When Caring Isn’t Enough: Leadership, Empathy, and Accountability

A real look at the tension between supporting employees through hard times and maintaining standards. Where empathy meets accountability.

May 1, 2026

When Caring Isn’t Enough in Leadership

I’ve always believed that if you care about your people, things will work out.
Give them flexibility. Trust them. Treat them like adults.
For a long time, that worked.
But lately, I’ve been sitting with a harder question:
What happens when caring about someone starts to break the role they’re in?

Supporting Employees Through Hard Times

Someone on my team is going through a lot right now.
A family member is dying. Sleep is off. Energy is gone.
Some days they show up. Some days they can’t.
I don’t question any of it. It’s real.
But the work is real too.
Phones don’t get answered. Things get missed.
And over time, performance starts to slip.
The team feels it.

When Empathy Starts to Erode Standards

My instinct has always been to give more space.
More understanding. More flexibility.
Because I’ve never wanted to be the kind of leader who treats people like replaceable parts.
But there’s a line I’ve been avoiding.
Not because I don’t see it—
but because I don’t want to cross it.
The line where empathy starts to erode standards.

We all go through seasons like this.
Not necessarily clinical depression—but the heaviness.
The stretch where energy disappears.
The fog. The early mornings where your mind is awake but your body isn’t.
It’s part of being human.
Just like happiness is.

The Reality of Workplace Boundaries

And maybe that’s exactly why this is hard.
Because if these seasons are universal…
then the question isn’t whether they happen.
It’s how we carry responsibility when they do.

Because the work doesn’t pause.
And when one person can’t carry it, someone else does.
Quietly at first.
Covering a shift. Picking up a call. Filling in the gaps.
But over time, something else starts to build.
Not frustration with the person—
but with the situation.
The feeling that the standard isn’t the same for everyone—
and that accountability isn’t consistent.
That some people are holding the line…
and others aren’t.
And if you let that go too long, you don’t just lose structure.
You lose trust.

How Leadership Handles Accountability

I don’t like being the one who tells people when they have to work and how they have to show up.
It’s never been how I’ve wanted to lead.
I’ve always believed that if you treat people like adults, they’ll act like it.
But in this case, letting it ride wasn’t leadership—
it was avoidance.
Because I could see where it was going.
If nothing changed, I wasn’t just going to lose one role…
I was going to lose two of my most reliable people—
the ones quietly holding everything together.

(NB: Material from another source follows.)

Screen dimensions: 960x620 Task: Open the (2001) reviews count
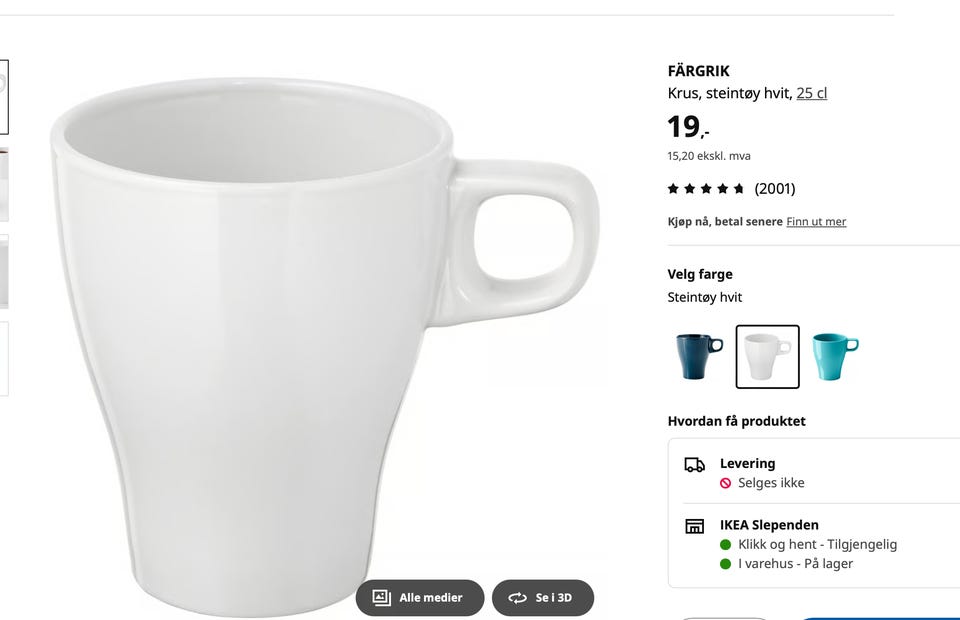[775, 189]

Clear Communication in Difficult Conversations

So I had the conversation.
As directly as I could, and as compassionately as I could.
Because I don’t think she wants this either.
I don’t think anyone wants to show up in a way that puts more weight on the people around them.
That’s not who she is.
But intent doesn’t carry the work.
And at some point, reality has to be named out loud.
I’ve written before about The Courage to Say It Out Loud—and this was one of those moments.

She didn’t want to come in and affect the team with her funk.
But her absence was having just as much—if not more—of an impact on the team and morale.

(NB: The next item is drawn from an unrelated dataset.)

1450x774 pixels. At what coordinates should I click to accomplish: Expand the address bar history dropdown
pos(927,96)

And that’s where leadership gets uncomfortable.
Not in judging someone—
but in holding up a mirror to what’s actually happening.
It’s the kind of communication I’ve tried to describe in Communicate Like You Give a Damn—clear, honest, and human.
With enough care that they feel respected.
And enough honesty that something can actually change.

I still care about my people. That hasn’t changed.
But I’m starting to understand something I didn’t before—
caring isn’t about avoiding hard conversations.
It’s about having them clearly, and at the right time.
Because “enough” isn’t just about understanding people.
It’s about being honest about what the situation actually requires.
“Know what’s enough. Build what matters.”